--- To do ---
Copy the architectural principles text below in full, word for word.

--- Provided text ---
Architectural principles¶
Why architectural principles?¶
Because without them, every decision gets made twice. Once when someone designs something, and again when someone else reviews it and disagrees. Principles are the shared language that cuts that argument short — not by suppressing debate, but by giving it a foundation.
They also protect you from yourself. The temptation to over-engineer is real. So is the temptation to cut corners. Principles create a standard you can hold a design against before it becomes a problem you have to live with.
These nine principles apply to every design decision, technology choice, and implementation in this bank. They are ordered by precedence. When principles conflict — and they will — the higher one wins.
How to use this: Before finalising any significant design, run it through these principles in order. A decision that violates a higher principle cannot be rescued by satisfying a lower one.
Understand your business first¶
Principles without business context are just philosophy. Before applying any of these, be clear on what this bank is:
- A digital-first bank operating in two jurisdictions with different regulators, different consumer protection laws, and overlapping AML obligations
- A technology company that holds a banking licence — not a bank that uses technology
- A small team building something that must work at scale, which means every engineering decision has a long tail
- A regulated entity where the audit trail is the evidence and the system is the compliance programme
That context shapes everything. It is why KISS is the top principle — we cannot afford complexity. It is why compliance-by-design exists — manual processes do not scale and do not satisfy regulators. It is why evolution-by-design matters — regulation changes, products change, and our ability to respond quickly is a commercial advantage.
Principles for principles¶
Before the list, three meta-rules:
Principles are not a menu. You do not get to pick the ones you like and ignore the rest. A solution that satisfies six principles but violates one is a problem, not a partial success.

--- Data extract ---
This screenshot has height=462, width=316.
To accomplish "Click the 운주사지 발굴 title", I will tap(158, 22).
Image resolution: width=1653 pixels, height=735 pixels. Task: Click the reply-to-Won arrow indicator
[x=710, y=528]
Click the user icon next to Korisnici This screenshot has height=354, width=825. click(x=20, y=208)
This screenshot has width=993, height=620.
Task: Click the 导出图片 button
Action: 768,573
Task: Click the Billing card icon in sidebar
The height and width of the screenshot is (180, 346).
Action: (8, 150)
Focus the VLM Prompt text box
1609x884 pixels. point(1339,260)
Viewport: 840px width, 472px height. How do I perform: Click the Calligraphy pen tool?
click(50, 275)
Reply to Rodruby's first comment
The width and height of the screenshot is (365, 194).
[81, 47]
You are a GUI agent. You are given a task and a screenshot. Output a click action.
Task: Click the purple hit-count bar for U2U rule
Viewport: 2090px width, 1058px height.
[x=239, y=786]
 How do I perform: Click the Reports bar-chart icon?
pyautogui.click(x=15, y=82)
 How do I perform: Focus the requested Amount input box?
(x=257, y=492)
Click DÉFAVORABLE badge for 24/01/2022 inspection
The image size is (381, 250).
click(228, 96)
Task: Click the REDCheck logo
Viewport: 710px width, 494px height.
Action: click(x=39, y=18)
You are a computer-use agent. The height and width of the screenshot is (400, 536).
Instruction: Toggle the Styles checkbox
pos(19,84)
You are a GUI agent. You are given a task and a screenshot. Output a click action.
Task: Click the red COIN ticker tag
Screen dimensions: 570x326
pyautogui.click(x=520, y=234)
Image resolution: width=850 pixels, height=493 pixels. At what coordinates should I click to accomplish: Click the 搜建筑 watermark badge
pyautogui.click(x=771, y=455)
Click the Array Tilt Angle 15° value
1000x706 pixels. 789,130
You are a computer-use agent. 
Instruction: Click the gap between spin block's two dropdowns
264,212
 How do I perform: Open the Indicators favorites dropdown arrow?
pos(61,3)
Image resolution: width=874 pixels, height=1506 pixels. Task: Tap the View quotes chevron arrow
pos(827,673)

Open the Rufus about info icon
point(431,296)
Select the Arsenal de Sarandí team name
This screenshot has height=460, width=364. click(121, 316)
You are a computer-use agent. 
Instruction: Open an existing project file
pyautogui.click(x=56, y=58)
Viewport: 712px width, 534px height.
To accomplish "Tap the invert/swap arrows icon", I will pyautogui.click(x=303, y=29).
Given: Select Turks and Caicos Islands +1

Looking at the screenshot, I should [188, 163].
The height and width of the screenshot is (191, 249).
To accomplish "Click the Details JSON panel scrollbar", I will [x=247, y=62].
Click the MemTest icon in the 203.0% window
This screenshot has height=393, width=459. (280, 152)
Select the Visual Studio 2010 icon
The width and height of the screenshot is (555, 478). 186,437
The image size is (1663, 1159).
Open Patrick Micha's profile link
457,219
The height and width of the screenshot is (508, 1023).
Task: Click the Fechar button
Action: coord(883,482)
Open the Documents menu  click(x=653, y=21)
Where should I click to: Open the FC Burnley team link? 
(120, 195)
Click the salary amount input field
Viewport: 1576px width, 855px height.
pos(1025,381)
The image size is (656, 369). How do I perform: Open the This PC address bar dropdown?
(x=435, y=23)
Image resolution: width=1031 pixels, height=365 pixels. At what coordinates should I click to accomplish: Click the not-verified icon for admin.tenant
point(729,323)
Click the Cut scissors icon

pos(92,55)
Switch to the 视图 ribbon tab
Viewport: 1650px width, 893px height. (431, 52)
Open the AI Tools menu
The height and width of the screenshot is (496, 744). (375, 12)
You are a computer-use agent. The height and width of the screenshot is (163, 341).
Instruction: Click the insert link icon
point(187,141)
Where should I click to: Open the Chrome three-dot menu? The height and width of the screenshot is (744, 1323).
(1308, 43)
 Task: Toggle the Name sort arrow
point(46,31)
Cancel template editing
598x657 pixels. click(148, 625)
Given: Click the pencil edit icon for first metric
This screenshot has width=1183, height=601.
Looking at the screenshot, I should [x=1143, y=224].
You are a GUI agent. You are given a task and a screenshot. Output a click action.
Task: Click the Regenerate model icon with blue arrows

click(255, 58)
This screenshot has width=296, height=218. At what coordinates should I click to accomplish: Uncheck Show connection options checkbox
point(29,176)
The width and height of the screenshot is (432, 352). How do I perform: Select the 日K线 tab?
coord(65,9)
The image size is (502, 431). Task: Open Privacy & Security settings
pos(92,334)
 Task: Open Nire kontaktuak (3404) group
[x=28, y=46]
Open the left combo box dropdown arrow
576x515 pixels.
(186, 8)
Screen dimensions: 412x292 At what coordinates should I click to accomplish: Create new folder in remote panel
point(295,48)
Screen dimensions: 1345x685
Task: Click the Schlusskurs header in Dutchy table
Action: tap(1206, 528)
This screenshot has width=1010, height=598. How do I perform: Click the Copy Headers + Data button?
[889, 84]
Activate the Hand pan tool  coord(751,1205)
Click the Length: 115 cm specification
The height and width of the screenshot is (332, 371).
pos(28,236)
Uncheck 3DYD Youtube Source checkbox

--- Complete response ---
Architectural principles¶
Why architectural principles?¶
Because without them, every decision gets made twice. Once when someone designs something, and again when someone else reviews it and disagrees. Principles are the shared language that cuts that argument short — not by suppressing debate, but by giving it a foundation.
They also protect you from yourself. The temptation to over-engineer is real. So is the temptation to cut corners. Principles create a standard you can hold a design against before it becomes a problem you have to live with.
These nine principles apply to every design decision, technology choice, and implementation in this bank. They are ordered by precedence. When principles conflict — and they will — the higher one wins.
How to use this: Before finalising any significant design, run it through these principles in order. A decision that violates a higher principle cannot be rescued by satisfying a lower one.
Understand your business first¶
Principles without business context are just philosophy. Before applying any of these, be clear on what this bank is:
- A digital-first bank operating in two jurisdictions with different regulators, different consumer protection laws, and overlapping AML obligations
- A technology company that holds a banking licence — not a bank that uses technology
- A small team building something that must work at scale, which means every engineering decision has a long tail
- A regulated entity where the audit trail is the evidence and the system is the compliance programme
That context shapes everything. It is why KISS is the top principle — we cannot afford complexity. It is why compliance-by-design exists — manual processes do not scale and do not satisfy regulators. It is why evolution-by-design matters — regulation changes, products change, and our ability to respond quickly is a commercial advantage.
Principles for principles¶
Before the list, three meta-rules:
Principles are not a menu. You do not get to pick the ones you like and ignore the rest. A solution that satisfies six principles but violates one is a problem, not a partial success.